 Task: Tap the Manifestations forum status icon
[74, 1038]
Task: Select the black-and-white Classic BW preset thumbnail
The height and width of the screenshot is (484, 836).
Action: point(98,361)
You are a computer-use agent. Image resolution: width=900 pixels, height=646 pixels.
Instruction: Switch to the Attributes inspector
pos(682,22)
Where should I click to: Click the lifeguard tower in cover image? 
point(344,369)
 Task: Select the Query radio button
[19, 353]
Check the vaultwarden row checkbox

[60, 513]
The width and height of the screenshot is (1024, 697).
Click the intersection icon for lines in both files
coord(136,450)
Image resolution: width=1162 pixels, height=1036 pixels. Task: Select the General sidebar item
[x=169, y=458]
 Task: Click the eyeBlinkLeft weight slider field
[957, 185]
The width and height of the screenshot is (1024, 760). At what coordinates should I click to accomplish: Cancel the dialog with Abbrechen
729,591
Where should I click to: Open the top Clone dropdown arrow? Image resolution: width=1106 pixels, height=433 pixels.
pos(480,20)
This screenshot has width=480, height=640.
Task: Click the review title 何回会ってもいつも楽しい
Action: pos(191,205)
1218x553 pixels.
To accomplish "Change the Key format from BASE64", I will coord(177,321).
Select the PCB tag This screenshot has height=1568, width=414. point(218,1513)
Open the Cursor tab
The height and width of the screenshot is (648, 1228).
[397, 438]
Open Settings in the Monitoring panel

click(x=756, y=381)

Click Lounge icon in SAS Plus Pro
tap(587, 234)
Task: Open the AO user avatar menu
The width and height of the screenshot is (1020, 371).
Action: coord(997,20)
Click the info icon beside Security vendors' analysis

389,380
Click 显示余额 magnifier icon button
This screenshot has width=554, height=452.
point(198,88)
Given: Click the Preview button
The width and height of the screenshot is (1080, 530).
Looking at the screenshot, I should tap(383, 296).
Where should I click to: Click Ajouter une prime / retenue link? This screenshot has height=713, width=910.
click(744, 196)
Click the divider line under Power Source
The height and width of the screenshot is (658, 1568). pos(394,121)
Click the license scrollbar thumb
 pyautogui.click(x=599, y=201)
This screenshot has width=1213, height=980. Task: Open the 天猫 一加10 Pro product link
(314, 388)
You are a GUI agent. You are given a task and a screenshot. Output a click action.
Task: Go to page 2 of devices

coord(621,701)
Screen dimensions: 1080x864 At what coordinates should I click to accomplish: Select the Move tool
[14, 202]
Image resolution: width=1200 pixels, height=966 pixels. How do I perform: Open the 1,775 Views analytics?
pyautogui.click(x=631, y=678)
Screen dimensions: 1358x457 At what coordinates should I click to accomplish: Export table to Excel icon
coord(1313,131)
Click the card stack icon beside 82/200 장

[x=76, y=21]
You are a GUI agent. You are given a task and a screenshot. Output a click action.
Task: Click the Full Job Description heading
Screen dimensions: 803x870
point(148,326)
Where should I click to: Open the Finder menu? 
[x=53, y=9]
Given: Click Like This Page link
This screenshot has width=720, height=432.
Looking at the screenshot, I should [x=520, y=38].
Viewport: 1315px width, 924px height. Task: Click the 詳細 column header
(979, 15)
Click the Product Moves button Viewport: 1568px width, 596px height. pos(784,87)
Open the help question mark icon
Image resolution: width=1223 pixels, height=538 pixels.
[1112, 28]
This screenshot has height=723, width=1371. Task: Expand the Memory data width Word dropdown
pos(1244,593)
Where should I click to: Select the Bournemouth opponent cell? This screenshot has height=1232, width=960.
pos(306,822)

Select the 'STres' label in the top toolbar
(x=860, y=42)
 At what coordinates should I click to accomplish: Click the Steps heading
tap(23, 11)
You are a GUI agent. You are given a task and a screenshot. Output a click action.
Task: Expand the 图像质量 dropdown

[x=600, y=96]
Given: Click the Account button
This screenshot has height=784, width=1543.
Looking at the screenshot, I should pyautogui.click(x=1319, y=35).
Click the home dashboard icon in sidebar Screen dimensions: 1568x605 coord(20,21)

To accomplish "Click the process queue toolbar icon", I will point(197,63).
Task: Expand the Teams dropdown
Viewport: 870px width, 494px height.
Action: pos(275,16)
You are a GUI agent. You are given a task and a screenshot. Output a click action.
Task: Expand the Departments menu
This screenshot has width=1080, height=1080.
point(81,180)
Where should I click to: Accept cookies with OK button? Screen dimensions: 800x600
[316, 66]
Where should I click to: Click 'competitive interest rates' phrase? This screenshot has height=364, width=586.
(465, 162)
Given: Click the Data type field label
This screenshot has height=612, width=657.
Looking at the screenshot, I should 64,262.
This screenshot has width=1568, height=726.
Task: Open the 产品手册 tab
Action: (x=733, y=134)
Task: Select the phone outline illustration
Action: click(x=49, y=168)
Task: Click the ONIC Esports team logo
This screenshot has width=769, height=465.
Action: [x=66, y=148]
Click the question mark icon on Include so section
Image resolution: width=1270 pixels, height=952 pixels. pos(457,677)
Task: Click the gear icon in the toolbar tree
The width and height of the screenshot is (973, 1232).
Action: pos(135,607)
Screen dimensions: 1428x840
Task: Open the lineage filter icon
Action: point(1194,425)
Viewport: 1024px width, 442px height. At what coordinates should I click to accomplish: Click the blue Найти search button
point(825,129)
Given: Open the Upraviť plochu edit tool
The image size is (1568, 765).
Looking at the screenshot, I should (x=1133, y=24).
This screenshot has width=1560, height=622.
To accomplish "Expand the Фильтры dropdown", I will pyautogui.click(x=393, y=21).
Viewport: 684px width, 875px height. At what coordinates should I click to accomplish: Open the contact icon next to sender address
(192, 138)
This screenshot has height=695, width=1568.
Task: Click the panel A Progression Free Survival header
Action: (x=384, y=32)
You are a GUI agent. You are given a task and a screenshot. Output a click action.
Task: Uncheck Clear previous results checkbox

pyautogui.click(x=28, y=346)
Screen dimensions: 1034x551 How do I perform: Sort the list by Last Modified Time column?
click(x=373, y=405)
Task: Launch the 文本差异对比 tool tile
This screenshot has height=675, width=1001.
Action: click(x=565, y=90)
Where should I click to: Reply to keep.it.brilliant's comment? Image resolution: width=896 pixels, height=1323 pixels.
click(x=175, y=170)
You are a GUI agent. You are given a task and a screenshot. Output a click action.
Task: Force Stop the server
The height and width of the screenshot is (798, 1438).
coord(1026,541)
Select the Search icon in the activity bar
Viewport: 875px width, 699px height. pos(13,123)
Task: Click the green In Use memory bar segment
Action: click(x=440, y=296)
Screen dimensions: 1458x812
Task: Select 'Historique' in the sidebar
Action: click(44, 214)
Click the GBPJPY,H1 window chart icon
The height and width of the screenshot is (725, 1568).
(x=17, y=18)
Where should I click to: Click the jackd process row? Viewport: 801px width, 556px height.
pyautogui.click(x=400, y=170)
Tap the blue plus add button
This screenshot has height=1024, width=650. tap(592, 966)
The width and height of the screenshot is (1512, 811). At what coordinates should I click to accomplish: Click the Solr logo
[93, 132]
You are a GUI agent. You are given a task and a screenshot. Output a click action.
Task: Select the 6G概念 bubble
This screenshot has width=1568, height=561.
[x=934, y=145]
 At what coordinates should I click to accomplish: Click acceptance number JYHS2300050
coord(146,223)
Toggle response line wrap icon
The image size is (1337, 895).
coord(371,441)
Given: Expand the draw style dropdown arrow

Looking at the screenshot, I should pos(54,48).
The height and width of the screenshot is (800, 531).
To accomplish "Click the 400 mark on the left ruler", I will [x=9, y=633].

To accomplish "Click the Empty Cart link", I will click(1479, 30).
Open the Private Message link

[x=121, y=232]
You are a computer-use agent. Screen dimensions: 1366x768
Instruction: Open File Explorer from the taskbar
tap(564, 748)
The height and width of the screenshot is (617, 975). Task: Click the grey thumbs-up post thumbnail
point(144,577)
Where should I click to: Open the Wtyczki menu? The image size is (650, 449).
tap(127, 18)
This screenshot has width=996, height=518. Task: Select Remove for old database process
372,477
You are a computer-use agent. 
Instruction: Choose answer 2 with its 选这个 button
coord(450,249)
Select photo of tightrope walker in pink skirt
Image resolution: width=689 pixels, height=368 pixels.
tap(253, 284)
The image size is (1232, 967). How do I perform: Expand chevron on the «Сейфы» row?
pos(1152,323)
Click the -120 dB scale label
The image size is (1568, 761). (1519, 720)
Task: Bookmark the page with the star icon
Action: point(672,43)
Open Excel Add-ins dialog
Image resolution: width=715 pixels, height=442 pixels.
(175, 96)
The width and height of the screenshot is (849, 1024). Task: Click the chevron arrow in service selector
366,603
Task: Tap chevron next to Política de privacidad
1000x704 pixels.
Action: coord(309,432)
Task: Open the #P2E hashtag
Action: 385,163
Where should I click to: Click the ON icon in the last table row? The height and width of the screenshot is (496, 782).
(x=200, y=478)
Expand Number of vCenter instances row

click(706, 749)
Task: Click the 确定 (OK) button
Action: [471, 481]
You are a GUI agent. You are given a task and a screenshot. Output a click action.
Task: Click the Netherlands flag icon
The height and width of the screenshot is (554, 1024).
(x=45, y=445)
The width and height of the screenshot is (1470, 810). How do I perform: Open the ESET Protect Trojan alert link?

■ Brief
Only the lines above from the line with "Where should I click to: Open the Finder" to the line with "Task: Expand the Teams dropdown", those two lines included, should be reproduced exactly.

■ Task result
Where should I click to: Open the Finder menu? 
[x=53, y=9]
Given: Click Like This Page link
This screenshot has width=720, height=432.
Looking at the screenshot, I should [x=520, y=38].
Viewport: 1315px width, 924px height. Task: Click the 詳細 column header
(979, 15)
Click the Product Moves button Viewport: 1568px width, 596px height. pos(784,87)
Open the help question mark icon
Image resolution: width=1223 pixels, height=538 pixels.
[1112, 28]
This screenshot has height=723, width=1371. Task: Expand the Memory data width Word dropdown
pos(1244,593)
Where should I click to: Select the Bournemouth opponent cell? This screenshot has height=1232, width=960.
pos(306,822)

Select the 'STres' label in the top toolbar
(x=860, y=42)
 At what coordinates should I click to accomplish: Click the Steps heading
tap(23, 11)
You are a GUI agent. You are given a task and a screenshot. Output a click action.
Task: Expand the 图像质量 dropdown

[x=600, y=96]
Given: Click the Account button
This screenshot has height=784, width=1543.
Looking at the screenshot, I should pyautogui.click(x=1319, y=35).
Click the home dashboard icon in sidebar Screen dimensions: 1568x605 coord(20,21)

To accomplish "Click the process queue toolbar icon", I will point(197,63).
Task: Expand the Teams dropdown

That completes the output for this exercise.